The thing swung in towards them with the whirl of the eddy, and Ingleby had for a moment a glimpse of a white patch in the water that was horribly suggestive of a face. Then he seized Hetty's hand, and drew her with him as he turned away.
"Stay there!" he said, when a great pine rose between them and the river, and went scrambling back to the water's edge.
Two or three other men, among whom was Tomlinson, had reached it by this time, and Sewell stood on a boulder gazing at the stream, while the dusky object, drawn almost under now, swung by amidst a rush of foam. Then he stepped down, and looked steadily at the men about him.
"I fancy Trooper Probyn has come back," he said.
Ingleby was close beside him, and for a moment the two men looked into each other's eyes. In less than another minute the object they had seen would swing out with the outflow at the tail of the pool, and the long white rapid would whirl it beyond their reach into the gloom again. Night was close at hand, and, if they let him pass, Trooper Probyn would by morning have travelled far into the heart of a wilderness where it was scarcely likely that any of them would ever overtake him. The rivers of the North run fast, and that is a country wherein the strongest man must travel slowly. It seemed to Ingleby that it might be better to let him go. Then he was ashamed of the doubt that this implied, and Sewell, who knew what he was thinking, glanced for just a second in Tomlinson's direction.
"One can't hide the truth. It will come out," he said, and then raised his voice. "That's a man we have something to do for. The rapid will have him in a minute, boys."

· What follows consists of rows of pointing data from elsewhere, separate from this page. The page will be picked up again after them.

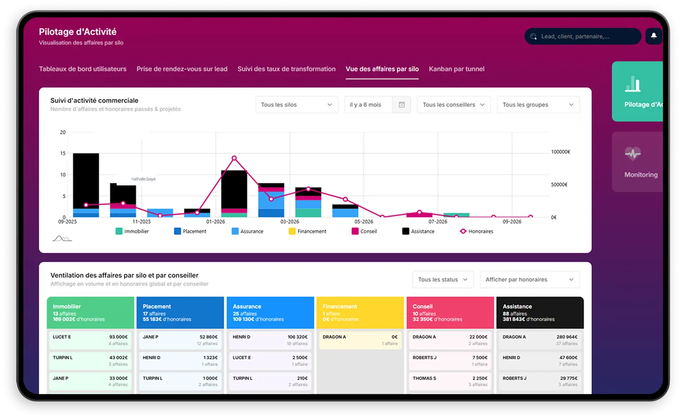Expand the Tous les conseillers selector

tap(453, 104)
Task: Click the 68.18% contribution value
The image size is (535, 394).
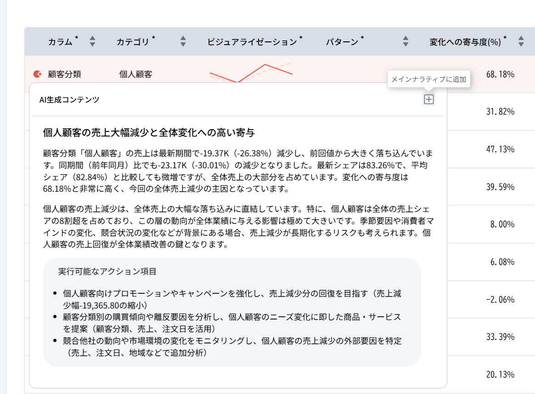Action: (500, 74)
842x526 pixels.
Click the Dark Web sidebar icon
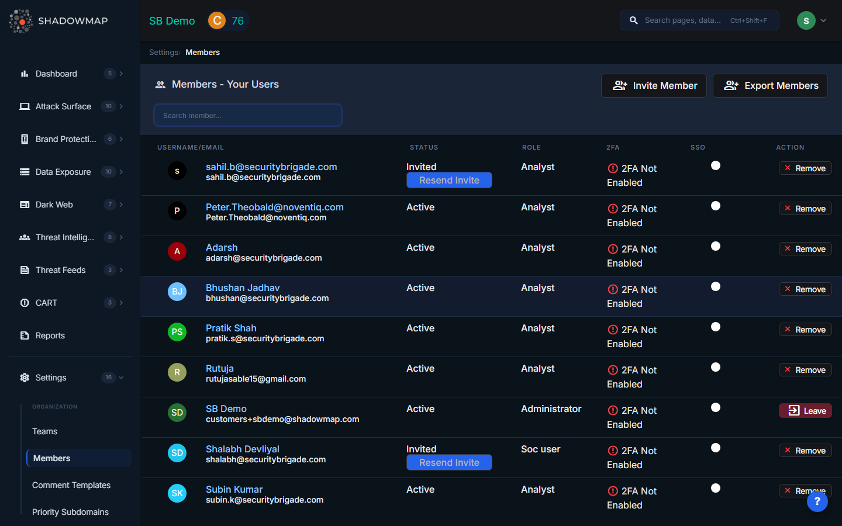25,205
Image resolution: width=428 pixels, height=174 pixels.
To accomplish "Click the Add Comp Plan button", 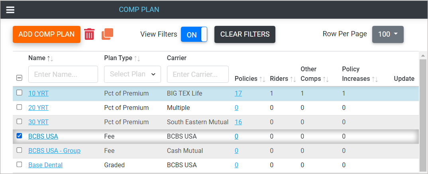I will pyautogui.click(x=47, y=34).
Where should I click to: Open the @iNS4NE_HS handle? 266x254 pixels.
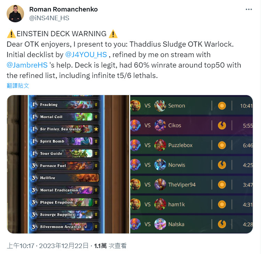point(49,18)
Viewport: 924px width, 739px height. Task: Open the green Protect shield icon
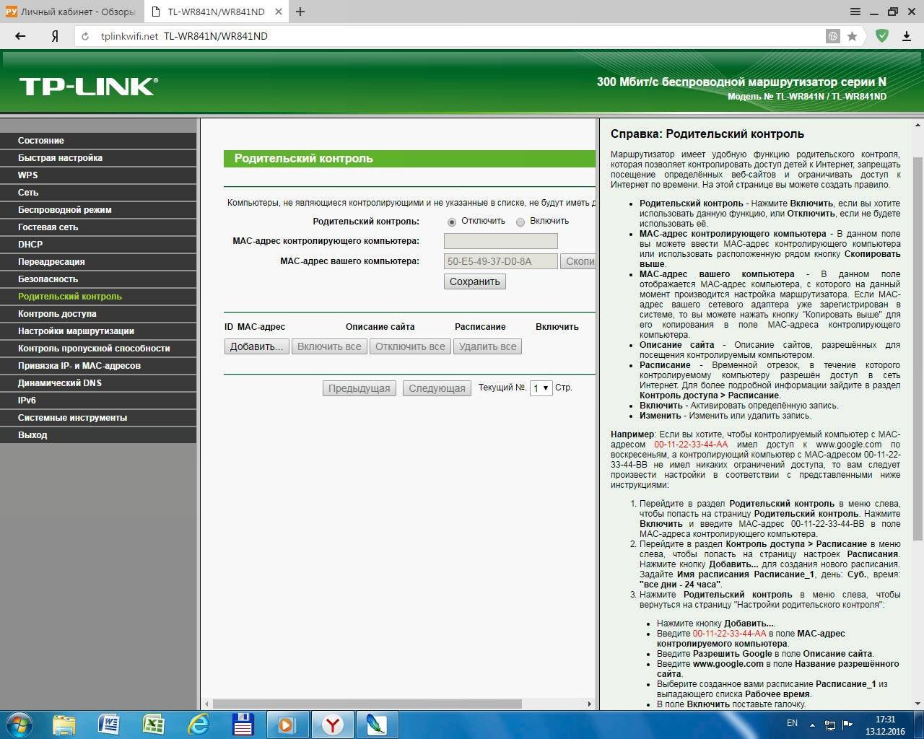point(881,36)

Tomlinson was first into the water, with Ingleby almost at his side, and the rest floundering and splashing close behind. They went straight, while the thing that swung with the eddy went round, but they were in the lip of the rapid before they came up with it. Ingleby gasped as he braced himself against the flood which broke in a white swirl to his waist, while the stream-borne gravel smote his legs, and he clutched at the big miner as Trooper Probyn drove down on them.
He evaded Tomlinson, but Ingleby, stooping, seized his uniform, and tightened his hold on his companion as his feet were dragged from under him. He could almost have fancied that Trooper Probyn struggled to be free from them, and while the current frothed about him Tomlinson was dragged backwards by the strain. Ingleby went under, still clinging fiercely to the sodden tunic, and for a second or two it seemed that all of them, the dead and the living, must go down the rapid together, in which case no man could have distinguished between them when they were washed out at the tail of it. Then a man clinging to his comrade with one hand seized Tomlinson; there was a straining of hardened muscles, a wild splashing and floundering, and, while one who leaned across a boulder gasped and wondered if his arm was leaving its socket, the line swung into slack water again. Still, Ingleby had driven against a stone with a thud that drove out most of the little breath left in him.